Orígenes y Linaje
San José nació en la región de Galilea, probablemente en Nazaret, durante el siglo I a.C. Los Evangelios de Mateo y Lucas lo presentan como descendiente del rey David, cumpliendo así las profecías mesiánicas que anunciaban que el Mesías provendría de la casa de David1,2. Se le describe como un tekton, término griego que se traduce comúnmente como carpintero o artesano, un oficio que le proporcionó el sustento para su familia y que Jesús mismo habría aprendido de él1.
Desposorio con María y la Anunciación
El momento más trascendental en la vida de José fue su desposorio con María. Antes de que cohabitaran, María fue hallada encinta por obra del Espíritu Santo. José, siendo un hombre justo y no queriendo difamarla, decidió repudiarla en secreto1. Sin embargo, un ángel del Señor se le apareció en sueños, revelándole que el embarazo de María era de origen divino y que el niño que nacería sería el Salvador, a quien debía poner por nombre Jesús. José, movido por la fe y la obediencia, aceptó la voluntad de Dios y tomó a María por esposa, asumiendo la sagrada responsabilidad de custodiar a la Madre y al Hijo1.
El Nacimiento de Jesús y la Huida a Egipto
José fue el protector y guía de la Sagrada Familia en momentos de gran vulnerabilidad. Viajó con María a Belén para el censo, donde Jesús nació en circunstancias humildes2. Poco después, un nuevo sueño le advirtió del peligro que representaba Herodes, impulsándolo a huir con María y el niño Jesús a Egipto, donde permanecieron hasta la muerte del rey1. Esta huida y el posterior regreso a Nazaret demuestran su pronta obediencia a los mandatos divinos y su papel providencial en la protección del Mesías.

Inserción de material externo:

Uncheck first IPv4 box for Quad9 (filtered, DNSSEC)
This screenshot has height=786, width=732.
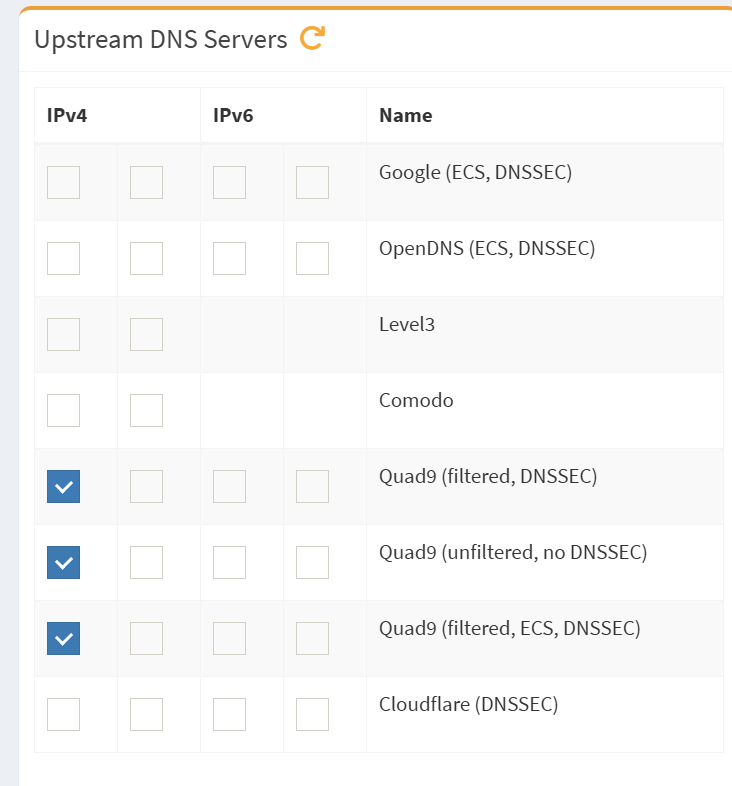pos(63,486)
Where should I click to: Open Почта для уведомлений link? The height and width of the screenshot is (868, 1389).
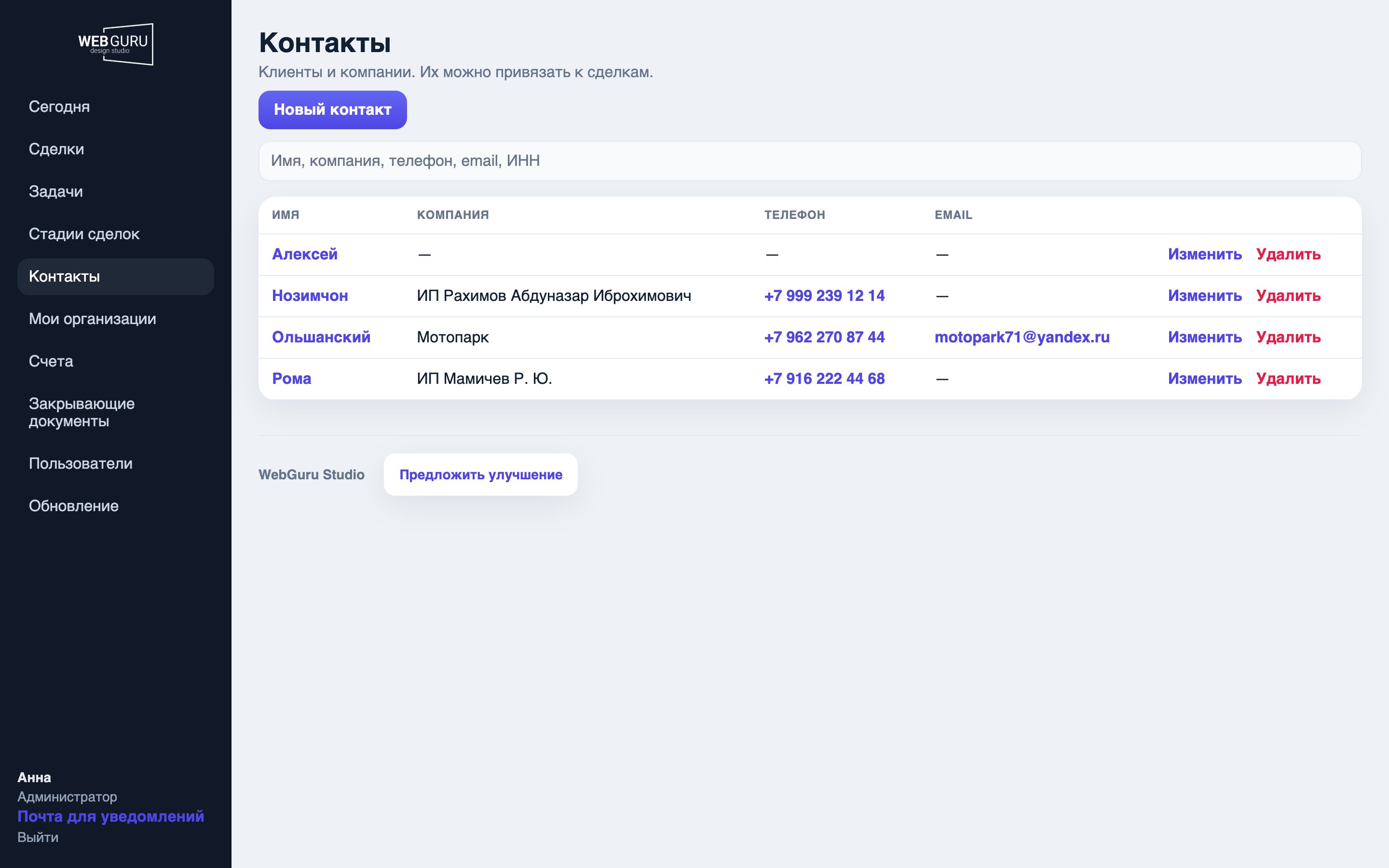click(111, 816)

La Vida en Nazaret y la Pérdida en el Templo
De regreso en Nazaret, José continuó su vida como carpintero, proveyendo para su familia y educando a Jesús en la fe y las tradiciones judías2. Los Evangelios mencionan un episodio clave cuando Jesús tenía doce años: durante una peregrinación a Jerusalén, el niño se perdió y fue hallado tres días después en el Templo, conversando con los doctores de la Ley2. Este evento subraya la solicitud de José y María por Jesús y la temprana manifestación de la sabiduría divina del niño.